I don’t like rollercoasters. I don’t like the height. I don’t like the speed. I don’t like the sharp inclines and stomach lurching drops. I hate the way you can hear the mechanics clanking as the cars are pulled up the slope at the start of the ride. Even worse is the silence before the brakes are released.
In the very early days of stopping drinking I felt as if I was on the most extreme rollercoaster in the world, with huge inclines, near vertical drops and endless corkscrew turns.
I haven’t tried bungy jumping mainly because I can imagine how it would feel and it terrifies me. During the first weeks alcohol free I felt as if I had dragged myself to the top of a sheer cliff face, tied myself to a piece of elastic the length of which when fully extended, only just prevented me from hitting the ground at full force, and jumped.
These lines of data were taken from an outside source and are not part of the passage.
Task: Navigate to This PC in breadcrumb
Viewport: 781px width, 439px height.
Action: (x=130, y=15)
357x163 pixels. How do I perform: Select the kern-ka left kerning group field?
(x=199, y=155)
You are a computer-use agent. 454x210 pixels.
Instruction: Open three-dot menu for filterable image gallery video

Physically I felt sick, sweating and constantly light headed. My head, arms and legs ached. Emotionally I felt anxious, ashamed and guilty I had got myself into this position but relieved and even occasionally elated that I was doing something to change. The physical sensations I felt and what was going on in my head would change constantly.
As the days went by the extremes of the rollercoaster subsided a little. As if the rise and fall of the track was less extreme or perhaps I was becoming used to it. I felt more confident that my bungy elastic would not allow me to hit the ground and the initial violent ricocheting up and down, calmed.
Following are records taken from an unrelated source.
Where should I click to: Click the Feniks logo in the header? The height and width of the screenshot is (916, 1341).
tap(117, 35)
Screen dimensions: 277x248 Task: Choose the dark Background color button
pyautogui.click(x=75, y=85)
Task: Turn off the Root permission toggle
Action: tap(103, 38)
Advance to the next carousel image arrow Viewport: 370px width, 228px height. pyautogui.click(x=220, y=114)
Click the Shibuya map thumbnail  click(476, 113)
I am still riding the rollercoaster and my bungy elastic continues to extend and contract. Sometimes the speed of the ride increases or my elastic twists in the wind and I am caught off guard.
The experience so far has been exhausting but exhilarating and with each day, the exhaustion subsides and the exhilaration grows.
I still don’t like rollercoasters and I can’t see that changing. As for bungy jumping ? Well you never know…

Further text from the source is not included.